Okay Revetment Repair

Okay Revetment Repair

David E. Rattray
Anthony Manheim, the owner, submitted plans for the proposed revetment to the trustees in August
By
Christopher Walsh

    Eight of the nine East Hampton Town Trustees voted to approve the repair of a rock revetment on the beach in front of 7 West End Road in East Hampton Village at a special meeting on Tuesday.

    Anthony Manheim, the owner, submitted plans for the proposed revetment to the trustees in August. The proposal had been the subject of some dissent on the board. Deborah Klughers, a trustee, was unable to attend Tuesday’s meeting but asked that her letter opposing  the repair be read into the record.

    The project, Ms. Klughers wrote, “does not meet the common trustee practice of permitting and rebuilding preexisting structures ‘in-kind, in-place.’ ” The revetment “will be 14 feet above beach level and 16 feet above beach level once covered with sand,” and greater in scope and size than what currently exists, “therefore said project is not ‘in kind, in place.’ ”

    Repairs, she concluded, would potentially harm adjacent and nearby properties.

    “I don’t think it’s going to be a wall 14 to 16 feet higher than it is now,” Diane McNally, the trustee clerk, said. “It’s repair and replacement of the top layers of an existing structure that is 14 feet deep.”

    One end of the revetment, which was constructed in 1978, has “lagged” after storms in 2011 and 2012 exposed it, said Sean McCaffrey, a trustee. It is “in kind, in place,” Ms.

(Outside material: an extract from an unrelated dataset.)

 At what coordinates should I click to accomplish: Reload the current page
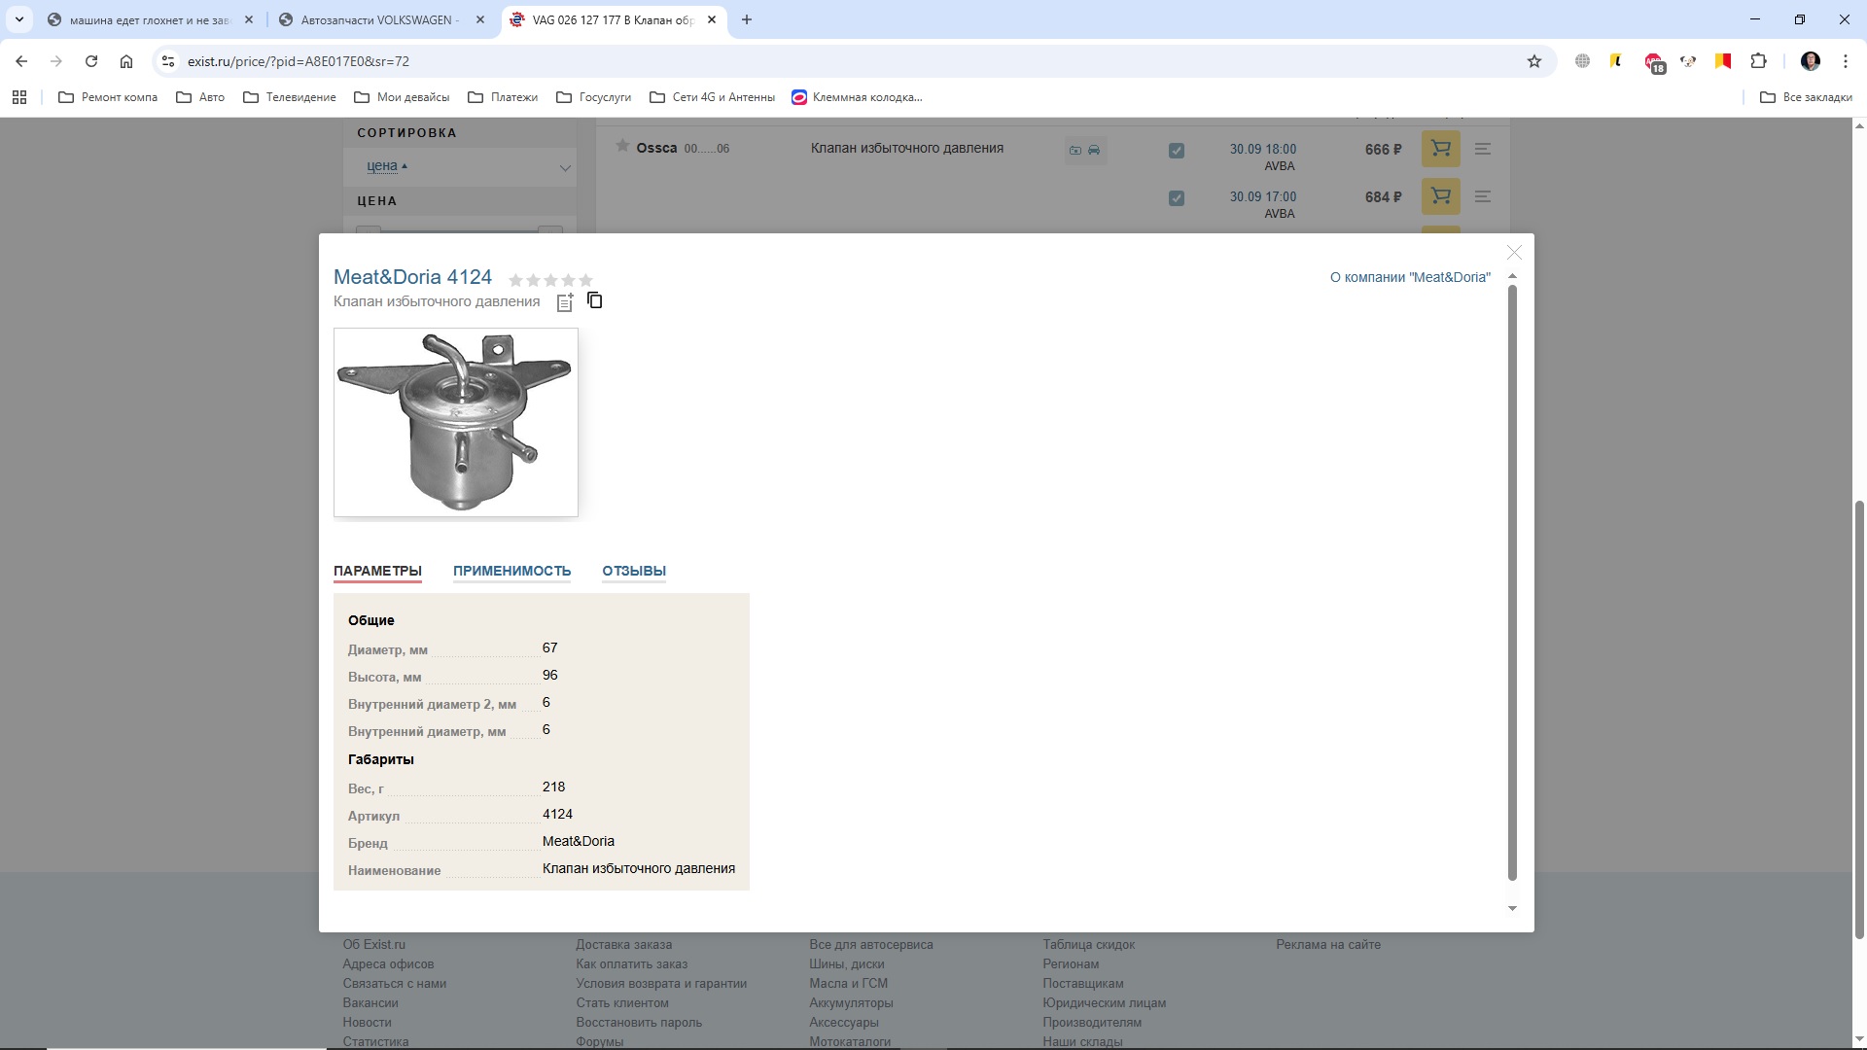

McNally agreed.

    The trustees, who own and oversee the town’s beaches on behalf of the public, would have to make certain that any planting of beach grass not affect title, said John Courtney, their attorney. “We need to get some sort of a mechanism to ensure they keep it covered with sand,” he said.

    “But this one has been covered,” said Stephanie Forsberg. “That’s what makes this one stand out. It truly is a repair — they’re repairing something that hasn’t been unearthed since the ’70s.” The trustees, she said, have been consistent in their approval of revetment repair.

    Mr. Courtney and the trustees considered the wording of a covenant mandating that, should the revetment be exposed for a continuous period of 12 months, the trustees were authorized to install sand and beach grass to cover it and to be reimbursed for the expense, or to remove the revetment entirely, also at the applicant’s expense.

    The trustees’ approval would stipulate the height and depth of the revetment and the sand covering it, Ms. McNally said, which she felt would allay Ms. Klughers’s concerns. “We do understand that hardening structures along the shoreline, in the long run, are detrimental and we are trying to minimize them wherever possible. But this is pre-existing repair,” she said.

    “I understand Deb’s concerns,” Ms. McNally summarized, “but I think it doesn’t apply to this particular structure. Based on what I see from the survey and the maps, they’re not enlarging it.” The original revetment will not be modified or expanded, she said, and no planting of beach grass will be allowed except via a separate application.

     The applicant will be required to notify the trustees before starting work, which is expected to last two weeks, and a trustee will be there when the work commences.

    The trustees were successful last fall in halting the construction of a revetment on the beach in front of the adjacent parcel, at 11 West End Road. The owner of that property, Mollie Zweig, had received approval from the East Hampton Village Zoning Board of Appeals over trustee objections. The Zweig project is now in litigation.

    David Eagan, as special counsel, was the attorney who represented the trustees in their suit against Ms. Zweig. Mr. Courtney said he had discussed the  Manheim application with Mr. Eagan, who had no objection to the trustees’ approval of that project.

    In her clerk’s report, Ms. McNally told her colleagues that because of the weather, a scheduled meeting of the East End Trustees, from East Hampton, Southampton, and Southold, had been postponed from last night to Wednesday at 6 p.m., at Southampton Town Hall.